Figure 5 shows the Pearson correlation coefficient values between the nine factors: DEM, AP_CHI, TWI-Am, aspect, slope, LULC, CN-New, curvature, and soil-res. The results showed two pairs of factors with a correlation coefficient greater than 0.6. The highly correlated pair of factors were Soil-res and CN-New (0.76) and elevation (DEM)-slope (0.61). Pairs of factors with a correlation coefficient less than 0.6 are considered important and should be considered in the development of machine learning models. In this regard, most of the factors considered in this study were very important in determining flood events.
For a highly correlated pair of factors (>0.6), the factor with the lower InGR is considered as less important. As such, elevation (DEM) and curve number (CN-New) were considered more important while soil texture and slope were relatively less important, which was in line with the InGR-based factor importance analysis result.
Generally, the results of the feature importance analysis showed that most of the features considered in this study were important for the occurrence of flooding, whereas topographic variables like DEM (elevation), aspect, topographic wetness index (TWI), slope, and climate variables such as rainfall were very important. This result is in line with previous studies [33,41,42]. For instance, according to Bentivoglio et al. [41], slope, land use/land cover, aspect, terrain, and curvature are the most important factors for determining flood occurrence, and thus should be considered in flood prediction and susceptibility mapping. Moreover, a study performed in the Shangyou Country, Jiangxi Province, showed that slope, distance to rivers, land use, and NDVI are more important in influencing flood occurrence [33]. Likewise, Al-Ruzouq et al. [42] reported that elevation, rainfall, and NDVI are more important for determining flood occurrence in Fujairah, United Arab Emirates.

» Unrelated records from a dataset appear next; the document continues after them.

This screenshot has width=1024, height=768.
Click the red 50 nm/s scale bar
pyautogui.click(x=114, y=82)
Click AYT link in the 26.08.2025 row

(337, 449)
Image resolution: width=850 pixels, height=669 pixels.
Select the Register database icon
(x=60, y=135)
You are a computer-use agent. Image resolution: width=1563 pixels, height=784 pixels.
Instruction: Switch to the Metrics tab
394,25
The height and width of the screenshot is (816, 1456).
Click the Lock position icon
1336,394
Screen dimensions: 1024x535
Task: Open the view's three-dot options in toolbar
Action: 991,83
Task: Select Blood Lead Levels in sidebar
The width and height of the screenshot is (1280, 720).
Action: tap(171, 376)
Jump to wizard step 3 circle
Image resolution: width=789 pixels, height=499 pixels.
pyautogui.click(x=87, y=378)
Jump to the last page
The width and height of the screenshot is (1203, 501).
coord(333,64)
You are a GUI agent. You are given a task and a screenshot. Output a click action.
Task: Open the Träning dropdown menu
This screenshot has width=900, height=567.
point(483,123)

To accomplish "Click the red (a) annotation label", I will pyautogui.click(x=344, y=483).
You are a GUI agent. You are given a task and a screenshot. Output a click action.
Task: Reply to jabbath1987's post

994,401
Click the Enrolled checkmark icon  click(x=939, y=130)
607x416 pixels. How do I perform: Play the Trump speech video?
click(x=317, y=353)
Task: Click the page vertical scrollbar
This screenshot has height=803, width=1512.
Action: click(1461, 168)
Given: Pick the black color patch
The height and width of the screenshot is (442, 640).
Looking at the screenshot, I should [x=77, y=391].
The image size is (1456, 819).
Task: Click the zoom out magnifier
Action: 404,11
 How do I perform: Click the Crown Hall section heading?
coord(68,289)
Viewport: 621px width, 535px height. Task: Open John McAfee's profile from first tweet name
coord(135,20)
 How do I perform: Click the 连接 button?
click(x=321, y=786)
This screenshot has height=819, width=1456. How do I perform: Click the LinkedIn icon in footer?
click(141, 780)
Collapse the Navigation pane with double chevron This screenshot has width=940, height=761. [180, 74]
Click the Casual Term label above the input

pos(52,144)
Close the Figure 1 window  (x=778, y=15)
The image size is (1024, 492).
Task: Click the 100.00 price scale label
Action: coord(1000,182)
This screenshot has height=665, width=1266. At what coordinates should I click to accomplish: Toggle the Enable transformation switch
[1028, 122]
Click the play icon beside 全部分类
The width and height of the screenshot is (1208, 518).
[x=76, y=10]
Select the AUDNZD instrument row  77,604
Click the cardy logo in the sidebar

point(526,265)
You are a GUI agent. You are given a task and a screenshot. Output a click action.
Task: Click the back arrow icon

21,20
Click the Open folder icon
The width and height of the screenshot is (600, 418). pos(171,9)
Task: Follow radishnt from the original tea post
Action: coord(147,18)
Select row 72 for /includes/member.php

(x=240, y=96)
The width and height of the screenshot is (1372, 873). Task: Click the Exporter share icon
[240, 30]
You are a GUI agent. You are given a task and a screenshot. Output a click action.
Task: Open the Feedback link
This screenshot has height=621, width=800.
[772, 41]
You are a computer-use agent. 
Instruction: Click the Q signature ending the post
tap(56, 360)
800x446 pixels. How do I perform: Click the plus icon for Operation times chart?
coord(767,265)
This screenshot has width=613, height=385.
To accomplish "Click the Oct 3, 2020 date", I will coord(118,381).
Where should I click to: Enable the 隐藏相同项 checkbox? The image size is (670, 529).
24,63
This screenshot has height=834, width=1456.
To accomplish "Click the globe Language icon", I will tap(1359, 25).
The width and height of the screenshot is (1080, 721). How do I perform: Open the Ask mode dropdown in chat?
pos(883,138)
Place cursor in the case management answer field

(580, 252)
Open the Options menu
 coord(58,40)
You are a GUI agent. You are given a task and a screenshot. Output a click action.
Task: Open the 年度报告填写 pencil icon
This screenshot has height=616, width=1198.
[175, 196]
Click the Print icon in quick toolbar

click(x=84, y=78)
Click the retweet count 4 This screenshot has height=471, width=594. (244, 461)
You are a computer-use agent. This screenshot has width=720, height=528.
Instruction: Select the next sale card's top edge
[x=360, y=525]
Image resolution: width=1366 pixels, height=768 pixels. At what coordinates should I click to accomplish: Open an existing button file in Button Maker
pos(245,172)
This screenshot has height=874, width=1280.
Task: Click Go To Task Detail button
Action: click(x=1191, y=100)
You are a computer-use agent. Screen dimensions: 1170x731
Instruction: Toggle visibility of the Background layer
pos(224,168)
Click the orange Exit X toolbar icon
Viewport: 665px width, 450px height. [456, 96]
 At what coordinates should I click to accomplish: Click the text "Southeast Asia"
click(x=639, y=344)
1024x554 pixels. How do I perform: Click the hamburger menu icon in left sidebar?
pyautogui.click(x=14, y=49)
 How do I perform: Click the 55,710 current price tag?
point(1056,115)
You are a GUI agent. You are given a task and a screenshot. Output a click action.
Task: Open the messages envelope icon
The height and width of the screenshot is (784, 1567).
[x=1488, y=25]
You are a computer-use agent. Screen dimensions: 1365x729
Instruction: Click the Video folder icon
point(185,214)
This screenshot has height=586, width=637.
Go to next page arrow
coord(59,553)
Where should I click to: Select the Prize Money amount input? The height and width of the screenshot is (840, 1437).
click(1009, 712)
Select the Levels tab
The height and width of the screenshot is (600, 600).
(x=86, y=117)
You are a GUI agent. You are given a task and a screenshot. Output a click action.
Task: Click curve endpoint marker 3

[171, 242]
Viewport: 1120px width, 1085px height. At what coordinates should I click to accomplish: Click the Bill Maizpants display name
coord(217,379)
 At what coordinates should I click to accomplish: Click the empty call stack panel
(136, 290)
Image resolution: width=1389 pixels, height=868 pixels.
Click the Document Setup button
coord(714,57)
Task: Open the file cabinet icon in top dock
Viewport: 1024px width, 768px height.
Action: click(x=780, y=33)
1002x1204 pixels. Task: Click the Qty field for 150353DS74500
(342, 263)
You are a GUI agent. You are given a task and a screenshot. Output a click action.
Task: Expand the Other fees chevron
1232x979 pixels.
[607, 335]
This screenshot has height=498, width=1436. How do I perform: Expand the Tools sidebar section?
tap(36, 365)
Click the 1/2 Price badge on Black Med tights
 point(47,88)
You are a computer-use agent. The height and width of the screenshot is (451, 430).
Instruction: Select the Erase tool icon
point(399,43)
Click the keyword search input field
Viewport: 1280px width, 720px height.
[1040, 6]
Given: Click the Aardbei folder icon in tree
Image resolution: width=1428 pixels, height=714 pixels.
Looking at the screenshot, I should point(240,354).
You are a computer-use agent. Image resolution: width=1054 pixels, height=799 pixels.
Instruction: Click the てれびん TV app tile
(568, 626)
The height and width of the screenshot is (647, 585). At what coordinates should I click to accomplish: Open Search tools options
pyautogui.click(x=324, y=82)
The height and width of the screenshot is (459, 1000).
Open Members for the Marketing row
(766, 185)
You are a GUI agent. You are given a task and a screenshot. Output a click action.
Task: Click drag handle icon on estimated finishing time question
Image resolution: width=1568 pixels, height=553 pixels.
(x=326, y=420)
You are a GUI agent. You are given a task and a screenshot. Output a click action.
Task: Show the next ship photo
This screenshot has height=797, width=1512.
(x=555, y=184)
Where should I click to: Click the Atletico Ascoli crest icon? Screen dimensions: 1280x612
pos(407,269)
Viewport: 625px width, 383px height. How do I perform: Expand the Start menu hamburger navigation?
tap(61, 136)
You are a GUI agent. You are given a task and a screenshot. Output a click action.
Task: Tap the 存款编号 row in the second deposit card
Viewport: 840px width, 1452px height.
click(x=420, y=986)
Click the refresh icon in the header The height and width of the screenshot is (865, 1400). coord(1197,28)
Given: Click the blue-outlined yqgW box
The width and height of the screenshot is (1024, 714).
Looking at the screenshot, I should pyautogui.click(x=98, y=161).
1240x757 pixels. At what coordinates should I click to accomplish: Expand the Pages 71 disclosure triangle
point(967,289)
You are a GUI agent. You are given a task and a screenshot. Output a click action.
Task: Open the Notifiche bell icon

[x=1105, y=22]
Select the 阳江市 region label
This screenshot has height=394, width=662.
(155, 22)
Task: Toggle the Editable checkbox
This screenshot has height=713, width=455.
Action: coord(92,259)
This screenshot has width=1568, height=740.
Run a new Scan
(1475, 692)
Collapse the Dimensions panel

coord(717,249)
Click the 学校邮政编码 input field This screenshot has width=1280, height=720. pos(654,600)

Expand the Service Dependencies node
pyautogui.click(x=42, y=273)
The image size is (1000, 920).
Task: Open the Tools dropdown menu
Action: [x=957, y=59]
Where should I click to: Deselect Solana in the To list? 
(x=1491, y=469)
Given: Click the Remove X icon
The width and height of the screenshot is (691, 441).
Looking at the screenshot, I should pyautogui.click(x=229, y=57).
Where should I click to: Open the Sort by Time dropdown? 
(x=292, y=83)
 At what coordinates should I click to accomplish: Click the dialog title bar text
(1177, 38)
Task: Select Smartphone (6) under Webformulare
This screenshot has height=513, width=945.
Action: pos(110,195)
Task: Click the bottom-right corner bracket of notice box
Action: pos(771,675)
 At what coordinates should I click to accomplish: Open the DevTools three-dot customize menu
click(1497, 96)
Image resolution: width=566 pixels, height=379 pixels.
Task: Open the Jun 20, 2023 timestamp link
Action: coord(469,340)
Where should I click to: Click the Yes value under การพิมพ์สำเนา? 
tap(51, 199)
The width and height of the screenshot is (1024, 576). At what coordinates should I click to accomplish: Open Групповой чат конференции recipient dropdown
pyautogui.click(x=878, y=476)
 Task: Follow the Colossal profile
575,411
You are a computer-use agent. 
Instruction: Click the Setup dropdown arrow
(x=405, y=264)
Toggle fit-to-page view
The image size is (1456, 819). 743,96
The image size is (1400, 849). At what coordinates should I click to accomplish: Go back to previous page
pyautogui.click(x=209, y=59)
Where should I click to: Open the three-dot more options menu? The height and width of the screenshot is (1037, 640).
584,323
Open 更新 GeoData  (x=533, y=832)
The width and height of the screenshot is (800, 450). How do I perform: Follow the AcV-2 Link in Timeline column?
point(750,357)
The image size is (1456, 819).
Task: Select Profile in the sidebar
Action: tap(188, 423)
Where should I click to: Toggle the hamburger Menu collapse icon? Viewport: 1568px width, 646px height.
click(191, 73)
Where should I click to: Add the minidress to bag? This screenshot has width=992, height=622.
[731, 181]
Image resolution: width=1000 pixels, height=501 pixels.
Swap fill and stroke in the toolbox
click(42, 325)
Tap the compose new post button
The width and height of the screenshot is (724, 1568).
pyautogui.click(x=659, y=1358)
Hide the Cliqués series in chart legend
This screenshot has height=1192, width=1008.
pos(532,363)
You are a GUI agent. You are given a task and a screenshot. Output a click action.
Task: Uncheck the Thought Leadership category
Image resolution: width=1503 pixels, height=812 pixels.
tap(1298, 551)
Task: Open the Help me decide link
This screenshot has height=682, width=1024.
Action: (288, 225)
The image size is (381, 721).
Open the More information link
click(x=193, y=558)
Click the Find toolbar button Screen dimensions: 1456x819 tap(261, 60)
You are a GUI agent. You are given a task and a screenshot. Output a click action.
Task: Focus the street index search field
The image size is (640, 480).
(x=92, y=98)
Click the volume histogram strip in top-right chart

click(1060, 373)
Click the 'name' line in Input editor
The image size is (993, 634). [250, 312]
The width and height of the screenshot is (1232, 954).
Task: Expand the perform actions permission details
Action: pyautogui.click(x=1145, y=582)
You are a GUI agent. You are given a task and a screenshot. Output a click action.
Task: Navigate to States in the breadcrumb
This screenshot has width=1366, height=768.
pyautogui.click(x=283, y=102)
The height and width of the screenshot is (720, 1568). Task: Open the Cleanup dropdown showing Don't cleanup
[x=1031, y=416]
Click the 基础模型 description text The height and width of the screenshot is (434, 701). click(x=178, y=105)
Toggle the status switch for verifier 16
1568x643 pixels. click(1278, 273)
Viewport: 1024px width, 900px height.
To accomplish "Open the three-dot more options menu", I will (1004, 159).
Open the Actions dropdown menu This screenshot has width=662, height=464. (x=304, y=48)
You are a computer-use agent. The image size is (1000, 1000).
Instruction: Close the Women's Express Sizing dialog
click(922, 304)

Furthermore, Nguyen et al. [37] reported that elevation, land use/land cover, NDVI, curvature, topographic wetness index, and rainfall are more important for flood occurrence. However, aspect and slope were reported to be less important for flood susceptibility mapping [37]. This implies that flood prediction and susceptibility mapping are determined by multiple biophysical factors whereas their significance varies from region to region and from model to model. Therefore, assessing the types and the significance level of factors that affect flooding should be performed first, before modeling flood prediction and susceptibility mapping.

3.2. Performances of the Machine Learning Models

Table 3 shows machine learning performance evaluation results for predicting flooding and susceptibility mapping in the Amibara district.
The performances of the models were evaluated using the abovementioned metrics. The results showed that precision, recall, F1-score, and accuracy values for the RF model were 0.90, 0.94, 0.91, and 0.90, respectively. These values were similar to those of the linear regression model. On the other hand, the performance of the SVM model in terms of precision, recall, F1-score, and accuracy were 0.75, 0.90, 081, and 0.75, respectively, showing a poorer performance. Finally, the performance of LSTM was modest in predicting flood events, at least for the study area.
Figure 6 shows the receiver operating characteristics (ROC) area under curve (AUC) values for the SVM, LSTM, linear regression, and RF models. The area under curve can explain the accuracy of the models. The higher the AUC, the higher the performance of the models for predicting and mapping flooding. According to the ROC curve result, the RF (0.94) and linear regression (0.94) models outperformed the LSTM (0.81) and SVM (0.5) models.
The results show that SVM was not very accurate in predicting flooding for the Amibara district (Figure 6 and Figure 7, and Table 2). On the other hand, the same results further reveal that, though RF and linear regression were better at predict flooding (AUC > 0.90), LSTM had high accuracy in flood prediction (AUC > 0.8). Therefore, RF, linear regression and LSTM models were better in predicting flood events; RF and linear regression models were robust while the SVM model performed poorly in predicting flood events. Generally, machine learning model performance evaluation results showed that RF was the most accurate and robust in predicting flood events in the Amibara district.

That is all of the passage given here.